Ce type de questions vous traverse souvent quand vous endossez un nouveau rôle?

Ça arrive souvent, dix jours avant la première. Il y a ce moment où on pense que ça ne marche pas, qu’on n’y arrivera pas, où je panique. C’est toujours comme si on recommençait à zéro.

Au début de la pièce, Simone Veil est décrite en un mot:moderne. Si vous, vous deviez la décrire en plusieurs mots?

Moderne serait dedans bien sûr. Et j’ajouterais une droiture, une empathie, une force, une autorité, une intelligence des actes et une pudeur.
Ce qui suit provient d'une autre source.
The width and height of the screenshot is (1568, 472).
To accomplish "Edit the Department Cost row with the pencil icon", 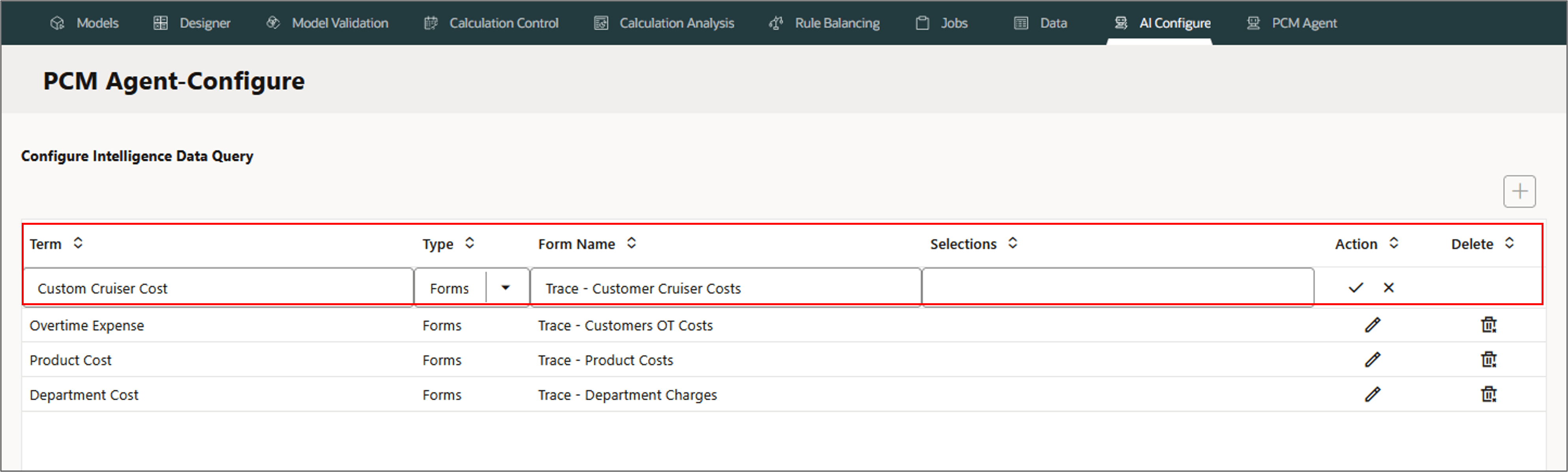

Avant de vous pencher plus en détails sur sa vie et ses combats, quelle image aviez-vous d’elle? Quand l’avez-vous découverte?

Elle a toujours été dans mon univers. Simone c’était une personne qui était là dans l’horizon, qui prenait la parole lors d’événements importants, politiques mais aussi sur le devoir de mémoire, sur la Shoah, la santé. Elle était présente dans la vie publique, dans la vie de tout le monde. Quand la loi Veil est passée, je venais d’arriver en France et c’était quelque chose d’important. Je devais avoir 9 ans et ces mouvements-là, je m’en souviens, on en entendait parler, sans comprendre évidemment l’ampleur des choses. La loi Veil, pour moi, c’est mon arrivée en France, d’autant plus qu’on est quatre filles chez nous et c’était important pour nous. Et en même temps, dernièrement, je l’ai découverte beaucoup plus moderne, parce qu’avant je la trouvais plutôt classique, un peu réac’ dans l’image que j’en avais à l’époque. J’ai aussi découvert quelqu’un avec une vraie empathie. Les détails de sa vie –le camp, son éducation, sa mère,...– tout ça a forgé sa vie et dessiné son humanisme. Ce sont les détails de sa vie qui font qu’elle a ces envies-là pour la société, ces combats-là.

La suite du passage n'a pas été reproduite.